**Work instructions:**
Your response must be made up of each line in the data below that contains the string "dropdown".

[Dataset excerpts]
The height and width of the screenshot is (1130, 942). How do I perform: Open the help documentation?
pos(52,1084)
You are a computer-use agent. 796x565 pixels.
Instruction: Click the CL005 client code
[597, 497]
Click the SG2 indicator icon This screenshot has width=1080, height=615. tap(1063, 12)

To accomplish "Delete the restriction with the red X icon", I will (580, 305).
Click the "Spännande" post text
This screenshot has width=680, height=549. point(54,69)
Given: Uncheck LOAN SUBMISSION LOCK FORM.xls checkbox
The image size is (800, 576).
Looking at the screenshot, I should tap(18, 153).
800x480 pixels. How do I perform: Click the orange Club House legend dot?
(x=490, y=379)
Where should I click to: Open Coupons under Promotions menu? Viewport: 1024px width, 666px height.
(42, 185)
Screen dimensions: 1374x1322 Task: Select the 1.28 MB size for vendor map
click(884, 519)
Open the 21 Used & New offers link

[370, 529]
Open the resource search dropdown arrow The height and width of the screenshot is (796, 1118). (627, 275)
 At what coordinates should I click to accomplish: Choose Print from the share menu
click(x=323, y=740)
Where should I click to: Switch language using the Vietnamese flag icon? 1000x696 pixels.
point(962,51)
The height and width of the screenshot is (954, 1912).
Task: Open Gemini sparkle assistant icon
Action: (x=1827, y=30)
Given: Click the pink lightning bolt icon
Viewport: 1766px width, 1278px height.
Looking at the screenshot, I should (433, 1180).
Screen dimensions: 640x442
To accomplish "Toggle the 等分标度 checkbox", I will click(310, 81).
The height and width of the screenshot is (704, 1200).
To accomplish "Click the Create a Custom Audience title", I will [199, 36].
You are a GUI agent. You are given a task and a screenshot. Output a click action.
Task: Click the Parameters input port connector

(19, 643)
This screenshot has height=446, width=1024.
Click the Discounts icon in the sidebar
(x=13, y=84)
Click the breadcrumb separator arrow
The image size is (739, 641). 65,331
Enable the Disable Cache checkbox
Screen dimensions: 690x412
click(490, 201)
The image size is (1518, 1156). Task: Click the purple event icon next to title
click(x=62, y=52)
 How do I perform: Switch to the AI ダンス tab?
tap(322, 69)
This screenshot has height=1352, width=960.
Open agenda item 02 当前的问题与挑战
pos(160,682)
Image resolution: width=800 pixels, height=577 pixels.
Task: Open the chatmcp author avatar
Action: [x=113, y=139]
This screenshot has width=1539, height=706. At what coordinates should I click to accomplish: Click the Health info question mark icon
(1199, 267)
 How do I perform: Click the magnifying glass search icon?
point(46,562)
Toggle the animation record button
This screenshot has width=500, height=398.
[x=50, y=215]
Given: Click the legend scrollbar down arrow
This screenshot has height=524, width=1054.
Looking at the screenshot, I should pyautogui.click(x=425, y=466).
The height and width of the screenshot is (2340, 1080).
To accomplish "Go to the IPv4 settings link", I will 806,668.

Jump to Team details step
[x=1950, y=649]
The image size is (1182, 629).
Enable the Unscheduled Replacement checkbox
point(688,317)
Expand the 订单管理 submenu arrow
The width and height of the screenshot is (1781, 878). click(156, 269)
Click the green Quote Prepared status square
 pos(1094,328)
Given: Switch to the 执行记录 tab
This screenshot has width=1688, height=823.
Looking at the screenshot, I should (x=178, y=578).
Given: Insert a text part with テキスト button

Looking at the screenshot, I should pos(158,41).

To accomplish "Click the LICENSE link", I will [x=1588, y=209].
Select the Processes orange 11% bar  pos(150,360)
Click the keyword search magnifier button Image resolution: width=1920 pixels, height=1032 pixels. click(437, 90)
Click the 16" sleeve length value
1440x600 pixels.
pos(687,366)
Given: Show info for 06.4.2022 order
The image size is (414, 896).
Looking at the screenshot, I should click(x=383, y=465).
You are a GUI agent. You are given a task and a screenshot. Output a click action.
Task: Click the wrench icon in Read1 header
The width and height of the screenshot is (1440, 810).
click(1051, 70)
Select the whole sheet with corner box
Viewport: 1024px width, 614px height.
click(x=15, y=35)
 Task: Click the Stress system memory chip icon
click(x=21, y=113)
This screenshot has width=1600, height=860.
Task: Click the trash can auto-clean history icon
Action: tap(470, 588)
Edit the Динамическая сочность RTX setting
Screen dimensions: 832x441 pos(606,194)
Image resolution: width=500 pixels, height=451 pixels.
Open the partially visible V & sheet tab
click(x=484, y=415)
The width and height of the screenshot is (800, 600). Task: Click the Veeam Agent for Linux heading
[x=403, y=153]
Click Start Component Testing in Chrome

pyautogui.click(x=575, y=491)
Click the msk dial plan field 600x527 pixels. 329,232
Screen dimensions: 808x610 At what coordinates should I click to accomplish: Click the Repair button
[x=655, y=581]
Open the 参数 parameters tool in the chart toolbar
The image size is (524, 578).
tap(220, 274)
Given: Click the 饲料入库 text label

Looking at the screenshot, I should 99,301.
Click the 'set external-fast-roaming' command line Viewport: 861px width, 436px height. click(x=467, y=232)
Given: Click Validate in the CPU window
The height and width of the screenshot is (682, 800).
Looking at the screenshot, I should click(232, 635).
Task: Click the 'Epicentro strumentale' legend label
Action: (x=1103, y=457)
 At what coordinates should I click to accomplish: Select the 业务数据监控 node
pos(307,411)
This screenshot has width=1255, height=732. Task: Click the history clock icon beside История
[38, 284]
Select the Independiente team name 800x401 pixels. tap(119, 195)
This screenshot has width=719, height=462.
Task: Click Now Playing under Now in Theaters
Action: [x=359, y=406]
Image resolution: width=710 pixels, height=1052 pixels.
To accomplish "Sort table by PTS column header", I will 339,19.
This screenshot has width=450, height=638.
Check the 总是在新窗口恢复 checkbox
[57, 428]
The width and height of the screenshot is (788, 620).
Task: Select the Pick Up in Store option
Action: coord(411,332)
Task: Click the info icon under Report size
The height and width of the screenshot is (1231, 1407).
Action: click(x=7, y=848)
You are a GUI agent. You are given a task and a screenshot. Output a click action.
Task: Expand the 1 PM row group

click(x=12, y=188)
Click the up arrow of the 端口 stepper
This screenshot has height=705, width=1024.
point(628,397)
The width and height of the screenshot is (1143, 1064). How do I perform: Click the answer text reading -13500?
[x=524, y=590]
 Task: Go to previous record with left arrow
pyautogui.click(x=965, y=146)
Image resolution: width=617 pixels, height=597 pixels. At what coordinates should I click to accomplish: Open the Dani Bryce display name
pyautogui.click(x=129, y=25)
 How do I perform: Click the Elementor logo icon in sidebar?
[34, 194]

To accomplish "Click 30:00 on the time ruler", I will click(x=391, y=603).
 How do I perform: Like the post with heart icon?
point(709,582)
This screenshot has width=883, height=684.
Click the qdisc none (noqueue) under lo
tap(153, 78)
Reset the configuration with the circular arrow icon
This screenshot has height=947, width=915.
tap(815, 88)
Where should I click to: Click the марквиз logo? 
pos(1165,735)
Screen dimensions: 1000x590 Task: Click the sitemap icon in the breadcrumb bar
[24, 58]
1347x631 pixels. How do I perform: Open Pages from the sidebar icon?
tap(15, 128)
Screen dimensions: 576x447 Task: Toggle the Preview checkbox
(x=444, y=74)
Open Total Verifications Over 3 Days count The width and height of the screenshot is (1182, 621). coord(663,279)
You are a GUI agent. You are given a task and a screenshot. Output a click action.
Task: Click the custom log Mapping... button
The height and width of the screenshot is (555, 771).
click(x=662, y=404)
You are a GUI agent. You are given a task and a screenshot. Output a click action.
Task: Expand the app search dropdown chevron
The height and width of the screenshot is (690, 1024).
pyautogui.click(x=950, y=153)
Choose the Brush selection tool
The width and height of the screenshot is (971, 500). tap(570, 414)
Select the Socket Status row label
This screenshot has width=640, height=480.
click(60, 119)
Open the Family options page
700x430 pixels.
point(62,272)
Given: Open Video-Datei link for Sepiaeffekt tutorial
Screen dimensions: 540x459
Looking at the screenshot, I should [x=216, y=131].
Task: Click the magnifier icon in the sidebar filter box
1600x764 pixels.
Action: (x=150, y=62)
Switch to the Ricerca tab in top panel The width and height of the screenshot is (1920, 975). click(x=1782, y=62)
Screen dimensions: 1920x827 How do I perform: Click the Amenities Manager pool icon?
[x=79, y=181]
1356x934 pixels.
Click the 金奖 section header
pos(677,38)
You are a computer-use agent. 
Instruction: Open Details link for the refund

**Solution:**
Open the resource search dropdown arrow The height and width of the screenshot is (796, 1118). (627, 275)
Task: Expand the app search dropdown chevron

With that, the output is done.